PROBLEM DETAILS: Exclude the pictures. Transcribe, exactly as written, the lines from the one with "Task: Click the Discover apps search button" through the end of the entries below.

====== RECORD SET

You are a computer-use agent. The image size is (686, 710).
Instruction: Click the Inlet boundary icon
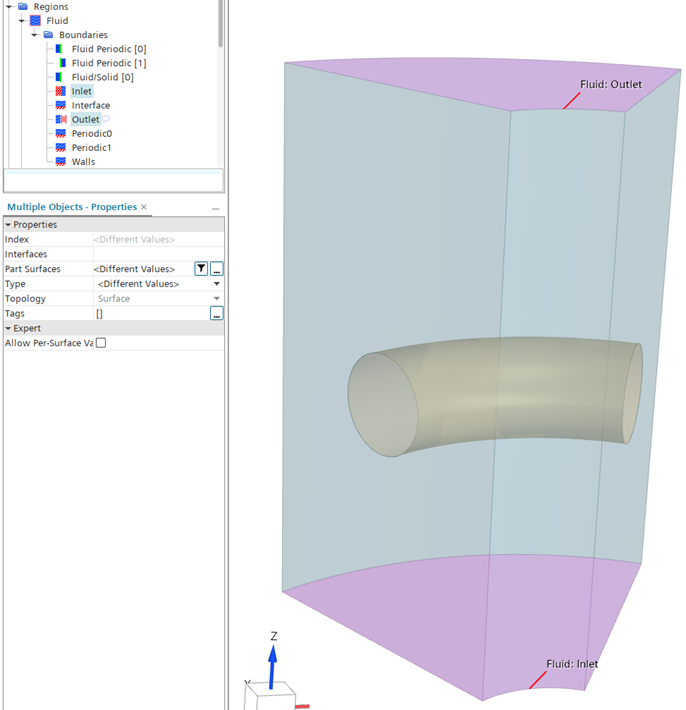pyautogui.click(x=61, y=91)
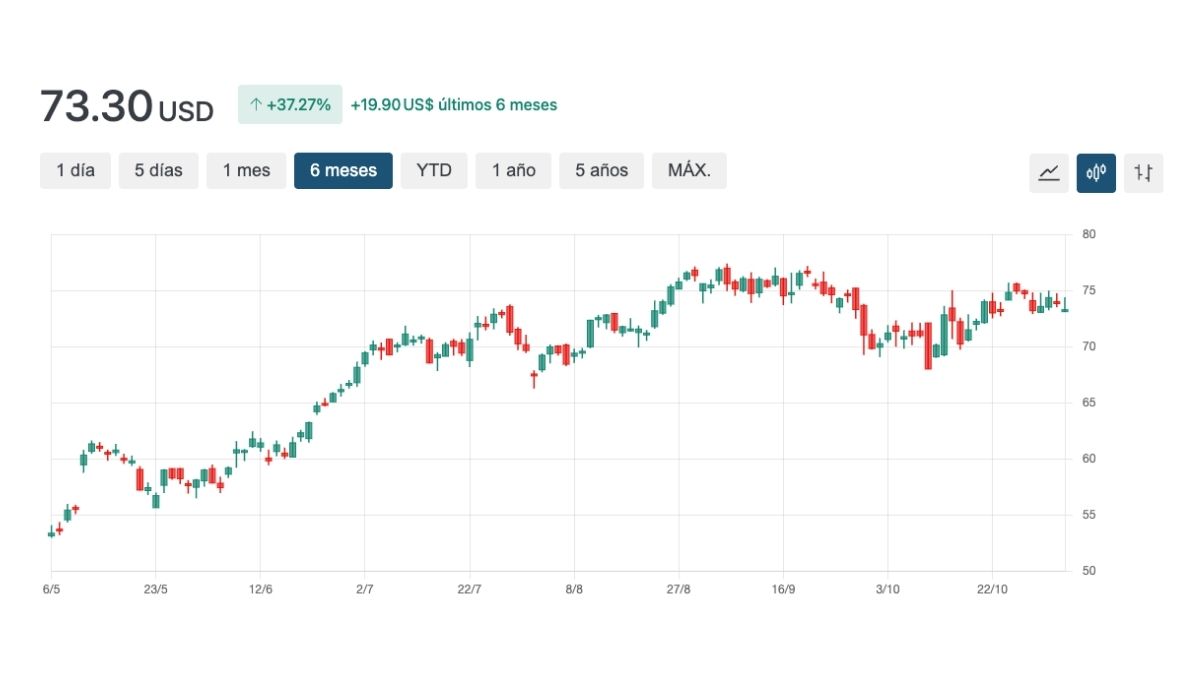Select the "5 años" period

point(601,170)
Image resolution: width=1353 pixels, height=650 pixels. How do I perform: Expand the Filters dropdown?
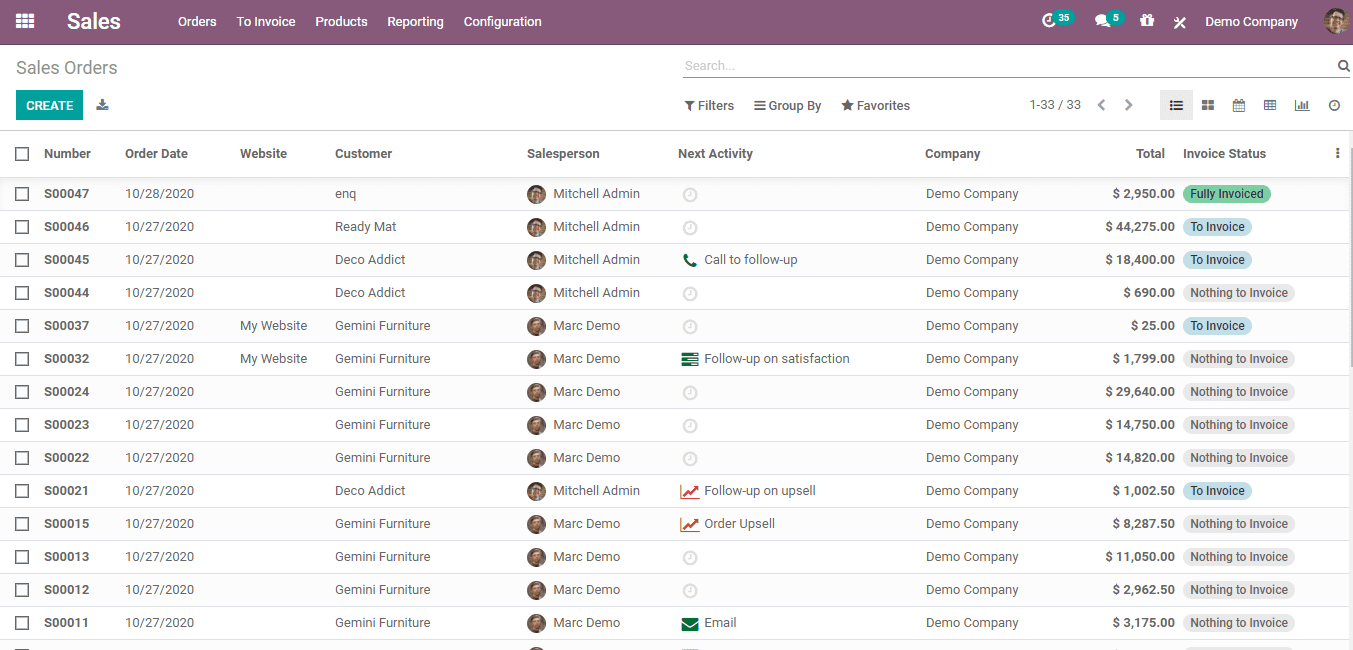point(709,105)
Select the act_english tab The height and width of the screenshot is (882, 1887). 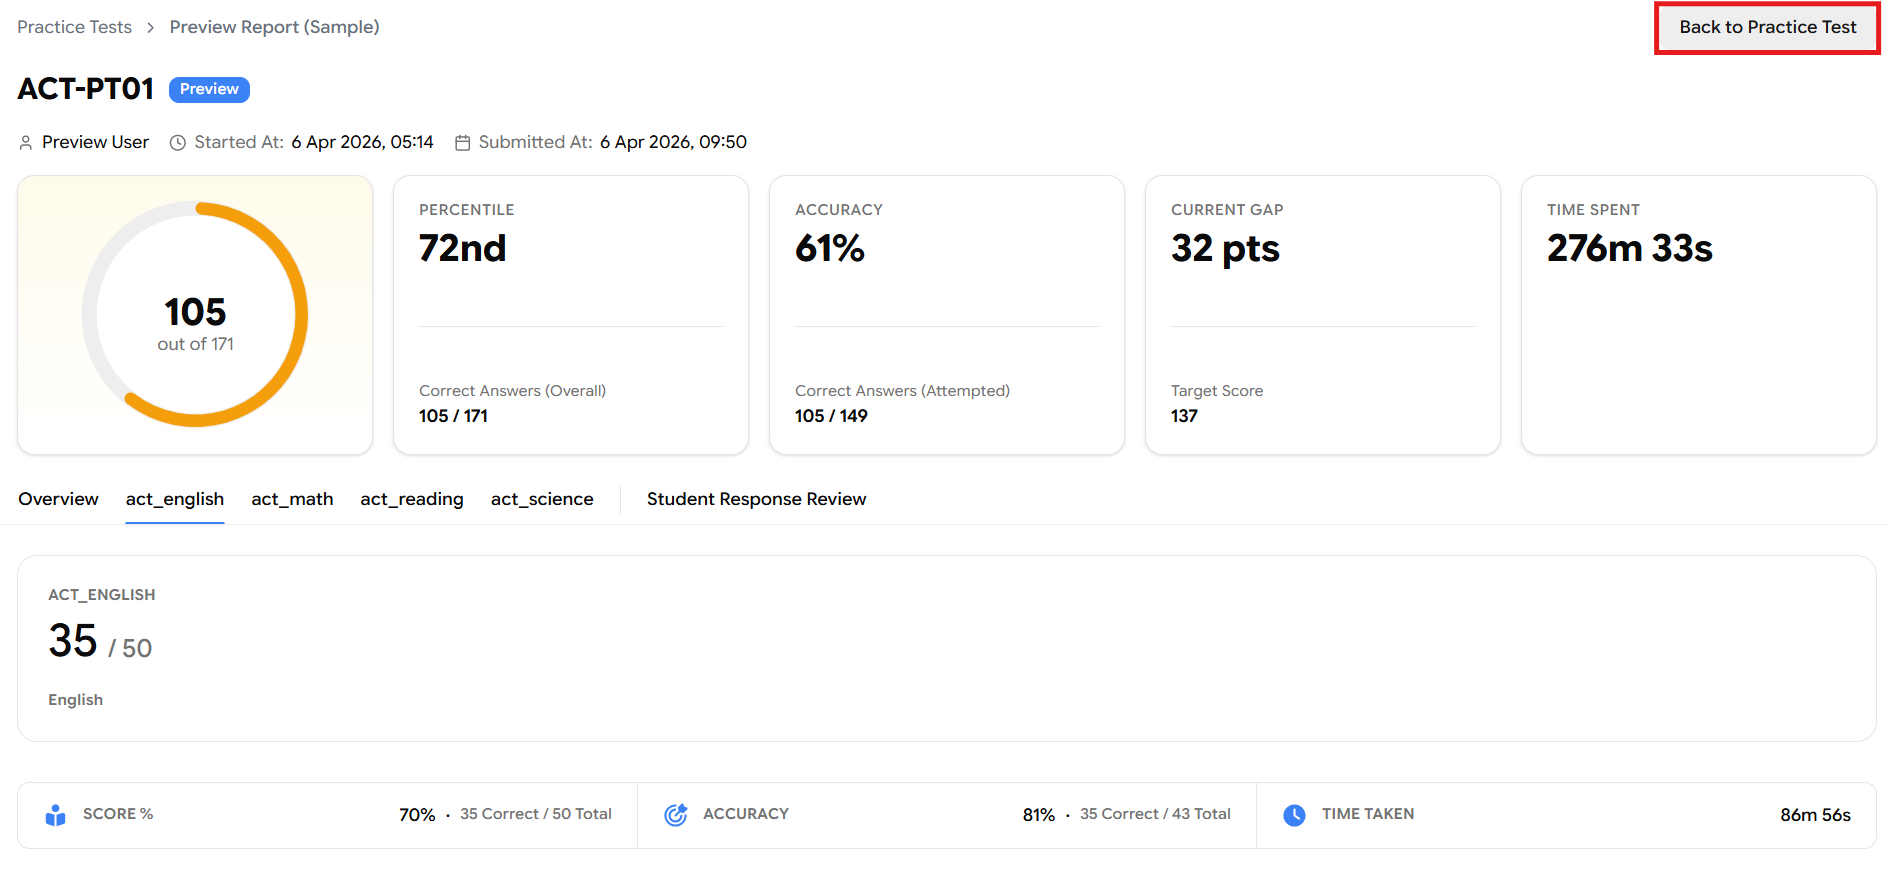tap(175, 499)
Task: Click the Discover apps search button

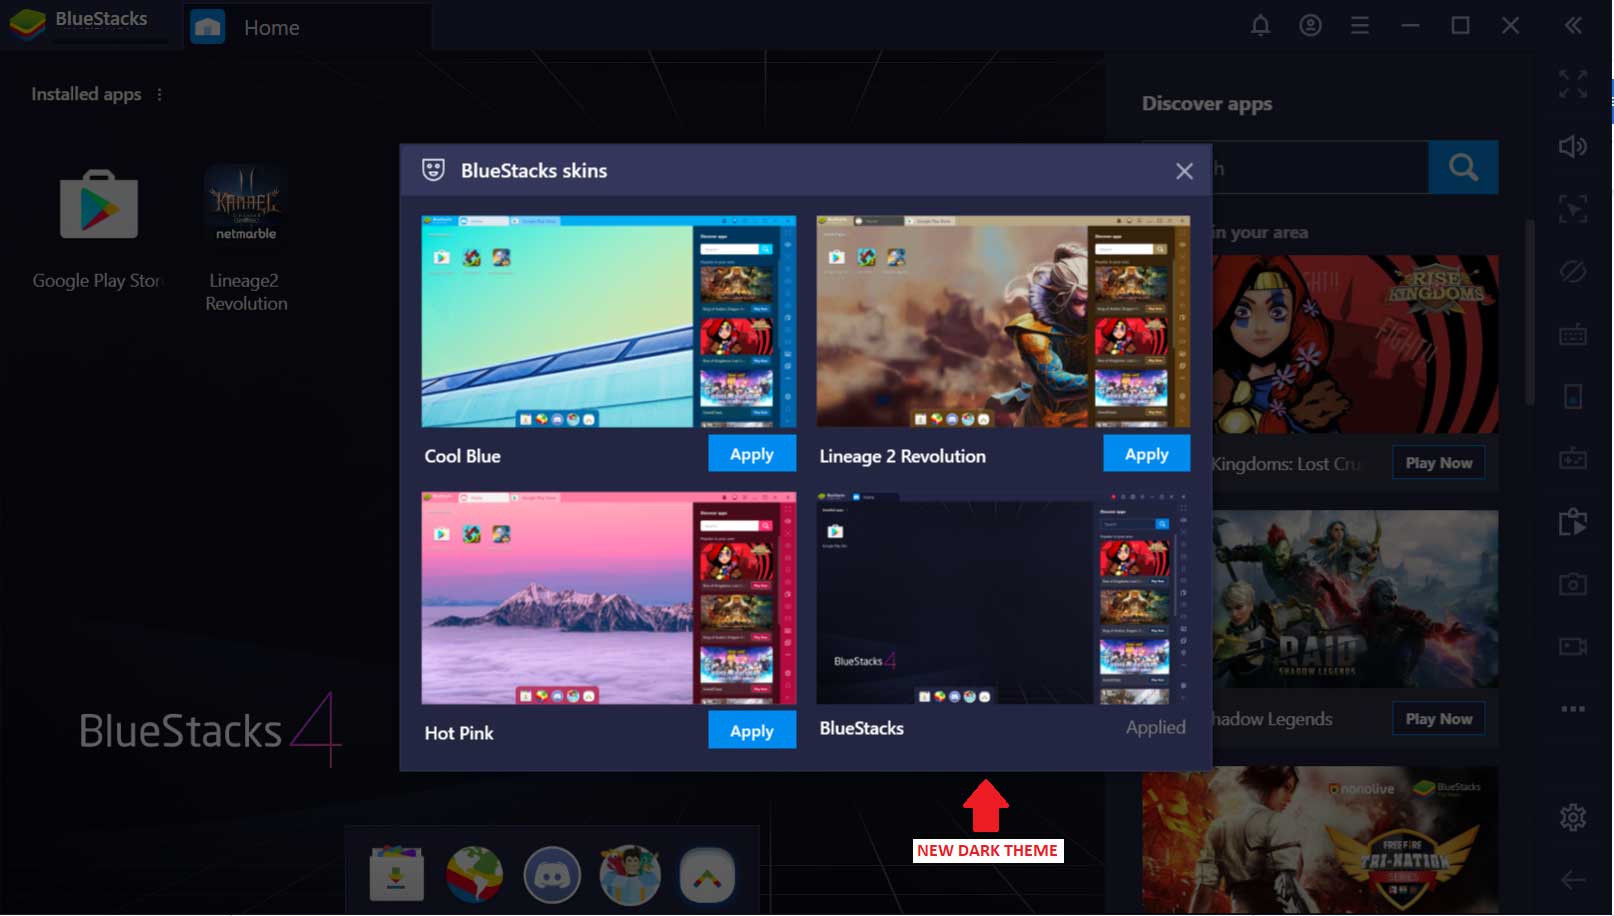Action: pos(1463,167)
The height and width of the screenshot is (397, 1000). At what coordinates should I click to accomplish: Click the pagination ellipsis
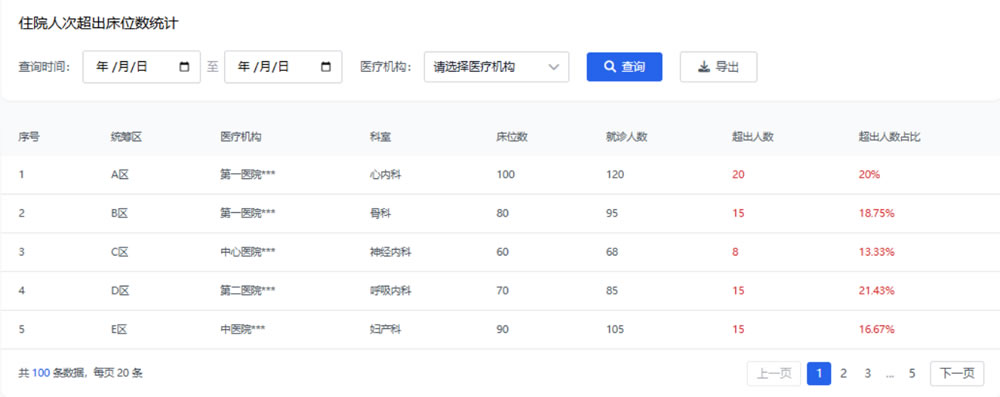coord(890,375)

============

SOLVED PROBLEM:
Task: Click the Discover apps search button

Action: pos(1463,167)
The height and width of the screenshot is (397, 1000). At what coordinates should I click to accomplish: Click the pagination ellipsis
coord(890,375)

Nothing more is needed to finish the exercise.